Madagascar is a place not adequately described by any comprehensible statement. It is a culture commonly associated with Mainland Africa though is more adequately described as a French-Borneo confection. The language resembles that of a tribe found in Borneo. It was an interesting experience to encounter the rural Malagasy lifestyle. The original tribal beliefs, based in ancestral importance, were a truly unique and special to experience. The country side was covered in what will soon become fields of rice
stretching for as far as the eye can see. The inhabitants seem to be curious of a large group of Vazaha visiting their small town. The host family and neighbors seemed to contradict this fascination with a surprisingly welcoming and patient approach to our American lifestyle and minimal Malagasy skills. The family seemingly took us in as a member of their extended family and showed us no short of amazing servitude. Our interactions over cooking or warm fresh whole milk really brought to light the true beauty of the Malagasy fomba (said fumba, meaning culture). It was definitely a highlight of the trip to experience a traditional ceremony of re-wrapping the bones of ancestors in a new lamba (cloth). The dead are removed from their tomb and partied with for a day re-wrapped with a new lamba and then placed back in the tomb. It was an especially interesting experience because of the amount of alcohol and dancing at the ceremony. A celebration of the ancestors life, though because this tomb had become too full 2 of the 3 families using the tomb decided (could afford) to built new tombs and move their ancestors into the new tombs. It would be a lengthy thing to describe this experience fully. The dancing and constant music while moving the bodies was an oddly beautiful sight. The bodies of souls past seem to crowd surf the family as they dance and sing their way to the new tombs. Malagasy save up these extravagant celebrations for years in advance and go broke putting them on. It is an oddly foreign concept to me though beautiful because of the pride associated with Malagasy families. No expense is spared, for example the lamba used to wrap the bones are made of hand woven silk and a sign of great wealth.

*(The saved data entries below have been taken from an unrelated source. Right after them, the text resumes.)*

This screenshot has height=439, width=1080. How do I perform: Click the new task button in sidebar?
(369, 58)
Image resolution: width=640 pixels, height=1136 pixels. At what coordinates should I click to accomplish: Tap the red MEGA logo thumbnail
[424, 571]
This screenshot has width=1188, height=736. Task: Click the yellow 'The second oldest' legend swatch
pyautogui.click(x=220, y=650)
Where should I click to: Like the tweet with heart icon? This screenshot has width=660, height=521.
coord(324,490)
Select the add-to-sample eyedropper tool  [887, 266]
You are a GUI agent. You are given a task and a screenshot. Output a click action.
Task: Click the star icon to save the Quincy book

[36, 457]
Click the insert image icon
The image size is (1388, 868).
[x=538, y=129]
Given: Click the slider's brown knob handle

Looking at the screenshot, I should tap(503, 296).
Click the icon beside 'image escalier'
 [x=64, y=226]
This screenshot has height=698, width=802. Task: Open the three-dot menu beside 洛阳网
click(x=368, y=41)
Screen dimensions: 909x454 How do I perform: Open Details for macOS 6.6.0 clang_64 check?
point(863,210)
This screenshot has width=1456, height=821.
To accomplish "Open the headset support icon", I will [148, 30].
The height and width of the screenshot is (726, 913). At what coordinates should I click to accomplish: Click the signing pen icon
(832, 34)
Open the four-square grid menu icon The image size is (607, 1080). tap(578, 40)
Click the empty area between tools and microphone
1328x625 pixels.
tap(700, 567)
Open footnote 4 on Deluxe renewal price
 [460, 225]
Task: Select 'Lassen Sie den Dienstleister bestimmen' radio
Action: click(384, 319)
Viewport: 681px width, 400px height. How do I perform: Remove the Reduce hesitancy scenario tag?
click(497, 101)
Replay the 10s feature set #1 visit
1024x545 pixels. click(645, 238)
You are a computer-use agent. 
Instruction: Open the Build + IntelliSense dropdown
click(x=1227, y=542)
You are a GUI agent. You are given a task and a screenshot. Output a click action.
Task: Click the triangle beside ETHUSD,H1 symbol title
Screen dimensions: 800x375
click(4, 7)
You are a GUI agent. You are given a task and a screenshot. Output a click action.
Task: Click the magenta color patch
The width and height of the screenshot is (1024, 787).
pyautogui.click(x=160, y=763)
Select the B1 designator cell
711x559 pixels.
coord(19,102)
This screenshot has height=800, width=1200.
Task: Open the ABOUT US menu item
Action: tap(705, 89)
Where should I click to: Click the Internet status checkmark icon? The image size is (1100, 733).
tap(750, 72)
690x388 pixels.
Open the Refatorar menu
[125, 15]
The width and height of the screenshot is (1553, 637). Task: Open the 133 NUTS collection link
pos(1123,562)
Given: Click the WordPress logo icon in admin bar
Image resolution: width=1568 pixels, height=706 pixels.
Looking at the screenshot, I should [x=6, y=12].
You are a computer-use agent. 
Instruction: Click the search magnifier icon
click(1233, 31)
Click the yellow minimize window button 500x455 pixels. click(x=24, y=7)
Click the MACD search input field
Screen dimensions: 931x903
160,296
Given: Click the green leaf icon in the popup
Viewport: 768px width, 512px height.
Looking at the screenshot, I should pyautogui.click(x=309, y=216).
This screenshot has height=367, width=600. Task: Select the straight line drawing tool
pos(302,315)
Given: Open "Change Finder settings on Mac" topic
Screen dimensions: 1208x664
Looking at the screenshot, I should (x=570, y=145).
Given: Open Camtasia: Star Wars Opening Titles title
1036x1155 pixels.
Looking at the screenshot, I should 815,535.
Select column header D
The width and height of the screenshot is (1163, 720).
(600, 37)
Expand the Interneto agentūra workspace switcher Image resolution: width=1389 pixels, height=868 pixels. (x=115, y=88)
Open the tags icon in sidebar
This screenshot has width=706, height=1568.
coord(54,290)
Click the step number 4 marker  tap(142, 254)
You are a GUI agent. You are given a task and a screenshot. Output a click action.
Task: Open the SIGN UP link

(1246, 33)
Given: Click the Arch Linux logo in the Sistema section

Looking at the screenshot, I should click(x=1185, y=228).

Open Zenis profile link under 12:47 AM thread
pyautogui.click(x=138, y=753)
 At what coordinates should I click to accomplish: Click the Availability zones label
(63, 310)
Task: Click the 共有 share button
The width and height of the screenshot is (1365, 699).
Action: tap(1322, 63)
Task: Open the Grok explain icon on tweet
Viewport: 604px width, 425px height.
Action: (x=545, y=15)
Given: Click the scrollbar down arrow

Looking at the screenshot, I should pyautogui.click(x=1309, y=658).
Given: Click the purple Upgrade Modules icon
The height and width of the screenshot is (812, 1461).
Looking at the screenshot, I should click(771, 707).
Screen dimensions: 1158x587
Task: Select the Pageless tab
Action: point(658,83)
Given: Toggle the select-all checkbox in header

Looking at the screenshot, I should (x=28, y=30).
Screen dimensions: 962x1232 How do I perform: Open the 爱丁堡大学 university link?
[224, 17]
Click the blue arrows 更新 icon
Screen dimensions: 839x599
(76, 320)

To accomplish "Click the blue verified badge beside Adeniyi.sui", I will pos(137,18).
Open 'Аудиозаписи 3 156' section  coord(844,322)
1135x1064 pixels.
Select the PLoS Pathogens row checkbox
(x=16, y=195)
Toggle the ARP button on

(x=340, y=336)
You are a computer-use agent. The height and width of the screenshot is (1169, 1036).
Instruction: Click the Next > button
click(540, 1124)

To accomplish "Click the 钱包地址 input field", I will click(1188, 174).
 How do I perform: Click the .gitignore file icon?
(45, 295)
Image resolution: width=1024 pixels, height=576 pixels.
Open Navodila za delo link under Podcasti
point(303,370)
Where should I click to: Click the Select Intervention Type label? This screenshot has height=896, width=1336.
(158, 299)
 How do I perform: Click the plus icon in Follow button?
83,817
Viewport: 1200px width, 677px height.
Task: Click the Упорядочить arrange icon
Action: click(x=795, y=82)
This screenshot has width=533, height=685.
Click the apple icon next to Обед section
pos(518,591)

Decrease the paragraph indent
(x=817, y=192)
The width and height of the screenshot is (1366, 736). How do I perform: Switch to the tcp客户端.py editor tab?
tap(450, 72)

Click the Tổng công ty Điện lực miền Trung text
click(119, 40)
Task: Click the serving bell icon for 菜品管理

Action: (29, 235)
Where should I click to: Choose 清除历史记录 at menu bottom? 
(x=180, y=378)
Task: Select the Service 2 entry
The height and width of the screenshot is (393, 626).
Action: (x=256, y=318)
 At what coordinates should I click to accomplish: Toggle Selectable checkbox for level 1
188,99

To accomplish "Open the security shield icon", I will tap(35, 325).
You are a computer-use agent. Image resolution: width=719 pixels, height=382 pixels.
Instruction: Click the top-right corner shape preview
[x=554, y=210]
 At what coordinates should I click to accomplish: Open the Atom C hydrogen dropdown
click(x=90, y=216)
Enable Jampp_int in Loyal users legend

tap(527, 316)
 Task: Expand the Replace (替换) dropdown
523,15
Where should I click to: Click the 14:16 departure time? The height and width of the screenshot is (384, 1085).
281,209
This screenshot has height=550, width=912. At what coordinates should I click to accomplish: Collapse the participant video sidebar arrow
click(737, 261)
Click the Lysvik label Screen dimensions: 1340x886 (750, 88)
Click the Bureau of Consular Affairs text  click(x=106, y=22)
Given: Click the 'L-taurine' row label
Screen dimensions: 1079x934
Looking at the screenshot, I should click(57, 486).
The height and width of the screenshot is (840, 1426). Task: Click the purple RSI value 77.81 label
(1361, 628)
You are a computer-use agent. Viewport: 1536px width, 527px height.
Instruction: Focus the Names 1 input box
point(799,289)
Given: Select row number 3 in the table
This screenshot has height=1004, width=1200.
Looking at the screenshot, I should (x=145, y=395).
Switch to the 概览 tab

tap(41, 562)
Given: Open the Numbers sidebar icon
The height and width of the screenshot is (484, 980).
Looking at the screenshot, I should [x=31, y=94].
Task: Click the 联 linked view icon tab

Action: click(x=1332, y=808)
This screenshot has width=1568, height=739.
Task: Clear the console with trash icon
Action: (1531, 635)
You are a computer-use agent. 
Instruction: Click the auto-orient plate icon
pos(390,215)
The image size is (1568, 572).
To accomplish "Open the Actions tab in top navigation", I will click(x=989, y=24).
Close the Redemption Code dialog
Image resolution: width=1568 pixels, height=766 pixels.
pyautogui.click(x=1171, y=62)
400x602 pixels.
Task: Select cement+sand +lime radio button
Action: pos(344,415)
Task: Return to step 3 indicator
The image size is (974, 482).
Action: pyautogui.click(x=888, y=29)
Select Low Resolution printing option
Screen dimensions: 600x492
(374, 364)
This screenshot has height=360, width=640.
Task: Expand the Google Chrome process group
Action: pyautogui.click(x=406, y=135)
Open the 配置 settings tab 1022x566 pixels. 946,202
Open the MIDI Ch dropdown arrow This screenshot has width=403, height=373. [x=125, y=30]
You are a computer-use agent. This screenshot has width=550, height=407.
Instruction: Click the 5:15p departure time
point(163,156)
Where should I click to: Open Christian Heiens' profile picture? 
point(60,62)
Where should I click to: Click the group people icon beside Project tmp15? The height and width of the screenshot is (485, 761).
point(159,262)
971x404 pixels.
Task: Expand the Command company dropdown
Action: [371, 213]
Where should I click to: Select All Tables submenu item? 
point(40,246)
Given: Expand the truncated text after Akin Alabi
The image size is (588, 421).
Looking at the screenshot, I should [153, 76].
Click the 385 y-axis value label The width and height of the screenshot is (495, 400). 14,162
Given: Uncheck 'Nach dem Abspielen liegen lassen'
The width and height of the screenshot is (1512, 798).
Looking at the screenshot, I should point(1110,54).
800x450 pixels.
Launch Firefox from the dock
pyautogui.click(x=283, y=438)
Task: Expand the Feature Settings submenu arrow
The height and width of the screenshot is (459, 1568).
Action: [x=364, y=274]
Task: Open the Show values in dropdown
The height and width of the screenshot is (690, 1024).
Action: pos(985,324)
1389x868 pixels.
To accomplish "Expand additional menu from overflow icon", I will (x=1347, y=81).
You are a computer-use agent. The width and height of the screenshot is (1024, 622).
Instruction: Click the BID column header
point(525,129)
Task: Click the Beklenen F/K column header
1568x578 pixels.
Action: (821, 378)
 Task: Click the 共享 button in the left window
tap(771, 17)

It is my hope that with these few snap shots of Malagasy life that you may begin to understand the journey I have only begun to experience. In keeping with the musical theme, Johnny Cash said it best in his song “Wayfaring Stranger”
I know dark clouds will gather 'round me,
I know my way is hard and steep.
But beauteous fields arise before me
Though it is tough, I hope for the day that I can truly say
This is a place where I don't feel alone
This is a place that I call my home... (“That Home” by The Cinematic Orchestra)
The sunset over the cityscape of Antsirabe, Madagascar.